The House Always Wins: Arms Trafficking, Settler Capitalism, and the Making of Ottoman Jolan, 1878-1918

This talk builds on the oral historical trajectory of Abou Shapsugh, a Circassian arms trafficker in the turn of the century Jolan, to reconstruct the sectarian economy of arms trafficking and settler capitalism in the late Ottoman Empire. I first discuss the concurrent settlement and armament of Circassian refugees in Syria. The arrival of Circassian refugees in the region marked an expansion of the imperial settlement policy in 1878. From thereon, growing refugee settlements constituted a social experiment that pitted them against the ahali-i kadime, or, the native inhabitants of the region. The settlers instituted and expanded a new regime of private property and agrarian production. The exclusivity and inviolability of settlers’ property engendered conflict within and outside of the community proper, as inter- and intra-communal relations were brutalised by the state-led introduction, circulation, and distribution of arms.

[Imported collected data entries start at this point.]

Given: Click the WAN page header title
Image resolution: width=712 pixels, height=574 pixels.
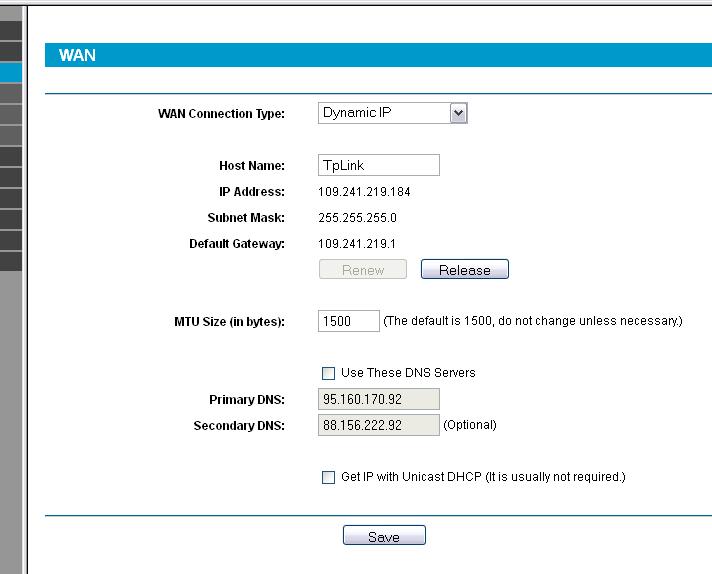Looking at the screenshot, I should coord(78,55).
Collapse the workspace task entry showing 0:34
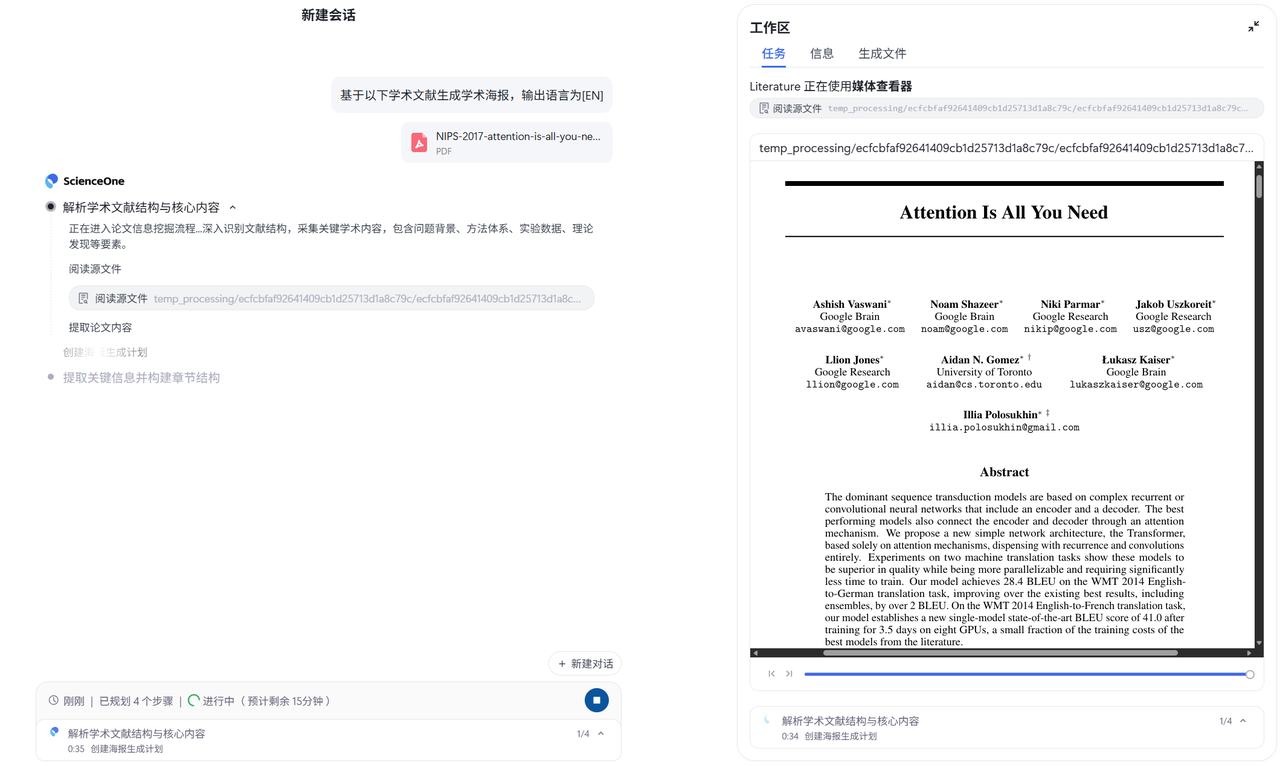 point(1242,720)

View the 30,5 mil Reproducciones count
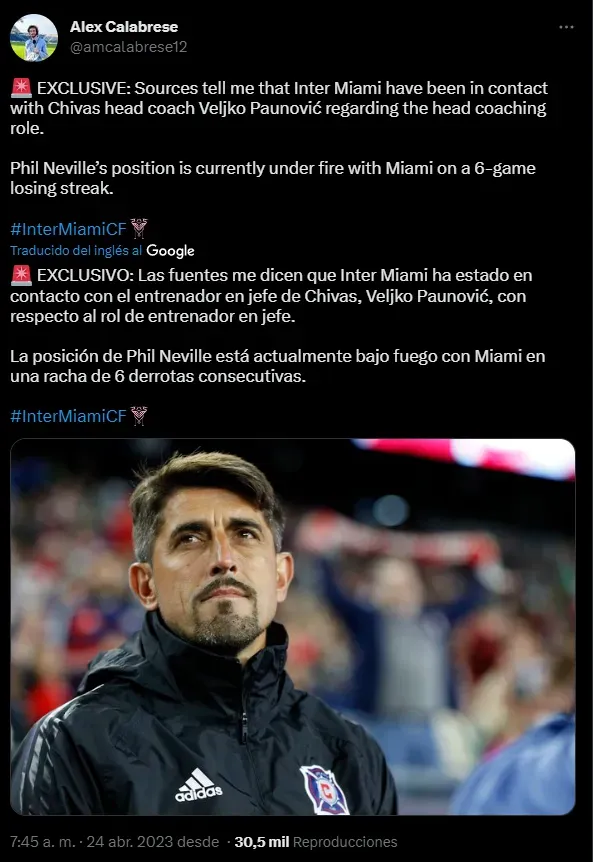316,842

I then reflect on how the circulation of arms shapes how violence is socially and politically distributed. I analyse the moments when armed violence becomes a constitutive aspect of social relations based on inequity, inequality, and difference. I look at two foundational moments in the distribution of arms and the making of social hierarchies in the Golan Heights: the Circassian-Druze War of 1895, and the 1908 Young Turk Revolution. I contend that these two events came to crystallise the sectarian and racial tensions that exist between settlers/natives, and masters/slaves, in the late Ottoman Jolan. I further argue that the Ottoman government only intervened in and reconstituted these violent intimacies between settlers and natives, masters and slaves, to serve the ends of a securitarian order based on the primacy of private property.